Any ideas if it's something I am doing wrong or a bug? :)

-M
Reply | Threaded
Open this post in threaded view
|

Re: Unique constraint error with SQLlite

Jiba
Administrator
Hello,

I tested this script with the ontology you sent me, but I get only 10 NamedIndividuals (thus only one for the manager).

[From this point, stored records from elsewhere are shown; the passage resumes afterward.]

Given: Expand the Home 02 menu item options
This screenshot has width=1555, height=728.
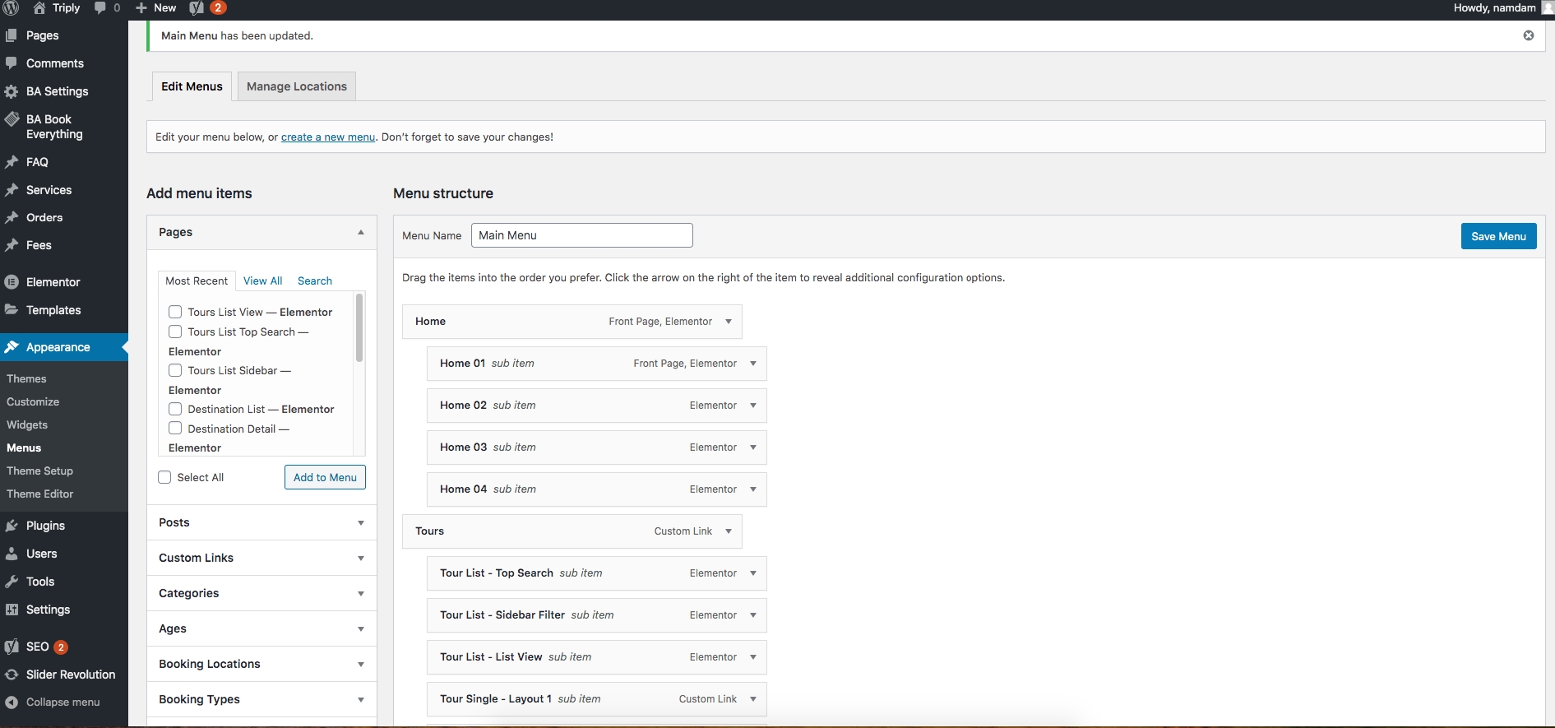Looking at the screenshot, I should [752, 406].
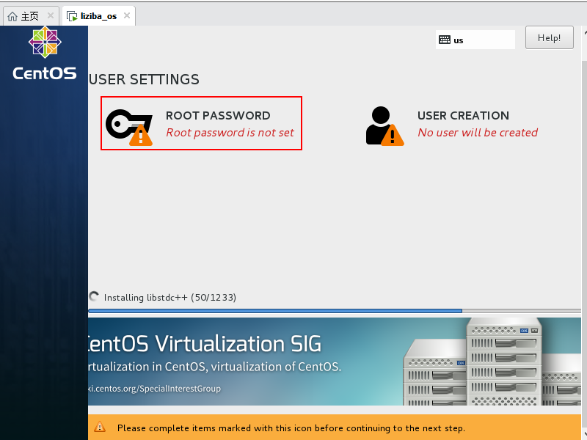Click the key icon for Root Password

(x=126, y=123)
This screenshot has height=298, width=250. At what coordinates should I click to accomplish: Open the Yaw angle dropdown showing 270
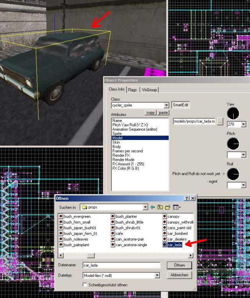(x=243, y=124)
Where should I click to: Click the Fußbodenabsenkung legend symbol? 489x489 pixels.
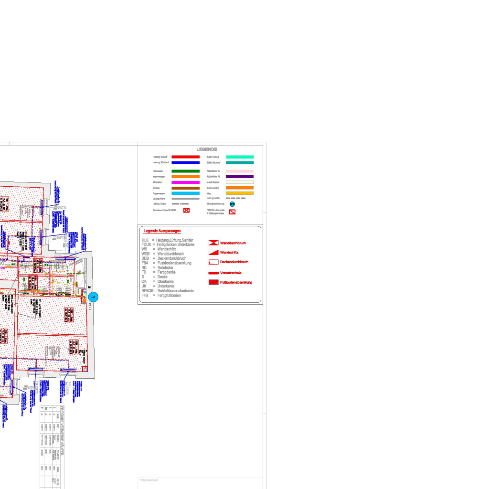213,282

Are you sur you are using the development version of OwlReady ? Could you try to run the regtest.py module in the source, with the test cases ? Some of them are related to your problem.

Jiba
Reply | Threaded
Open this post in threaded view
|

Re: Unique constraint error with SQLlite

mafi
Absolutely positive I am using the latest development version.  I understand I am not getting duplicate instances, it's the actual NamedIndividual triples associated with that instance.  For example, here are two instances generated from the previous sample script I provided:

<Employee rdf:about="#worker8">
  <rdf:type rdf:resource="http://www.w3.org/2002/07/owl#NamedIndividual"/>
  <rdf:type rdf:resource="http://www.w3.org/2002/07/owl#NamedIndividual"/>
  <rdf:type rdf:resource="#Employee"/>
  <alias rdf:datatype="http://www.w3.org/2001/XMLSchema#string">worker8</alias>
  <jobLevel rdf:datatype="http://www.w3.org/2001/XMLSchema#integer">8</jobLevel>
  <timeZone rdf:datatype="http://www.w3.org/2001/XMLSchema#string">PST</timeZone>
  <isManager rdf:datatype="http://www.w3.org/2001/XMLSchema#boolean">false</isManager>
  <isTech rdf:datatype="http://www.w3.org/2001/XMLSchema#boolean">true</isTech>
  <jobTitle rdf:datatype="http://www.w3.org/2001/XMLSchema#string">SDE</jobTitle>
  <hasManager rdf:resource="#worker5"/>
</Employee>

<Employee rdf:about="#worker9">
  <rdf:type rdf:resource="http://www.w3.org/2002/07/owl#NamedIndividual"/>
  <alias rdf:datatype="http://www.w3.org/2001/XMLSchema#string">worker9</alias>
  <jobLevel rdf:datatype="http://www.w3.org/2001/XMLSchema#integer">9</jobLevel>
  <timeZone rdf:datatype="http://www.w3.org/2001/XMLSchema#string">PST</timeZone>
  <isManager rdf:datatype="http://www.w3.org/2001/XMLSchema#boolean">false</isManager>
  <isTech rdf:datatype="http://www.w3.org/2001/XMLSchema#boolean">true</isTech>
  <jobTitle rdf:datatype="http://www.w3.org/2001/XMLSchema#string">SDE</jobTitle>
  <hasManager rdf:resource="#worker5"/>
</Employee>


Are you saying this is not what you're seeing when you run the same script?

Cheers,
  -Matt
Reply | Threaded
Open this post in threaded view
|

Re: Unique constraint error with SQLlite

Jiba
Administrator
Hi,

I do not have dupplicated triple if the individuals do not exist in the original ontology. However, I do have them if the original ontology already includes these individuals.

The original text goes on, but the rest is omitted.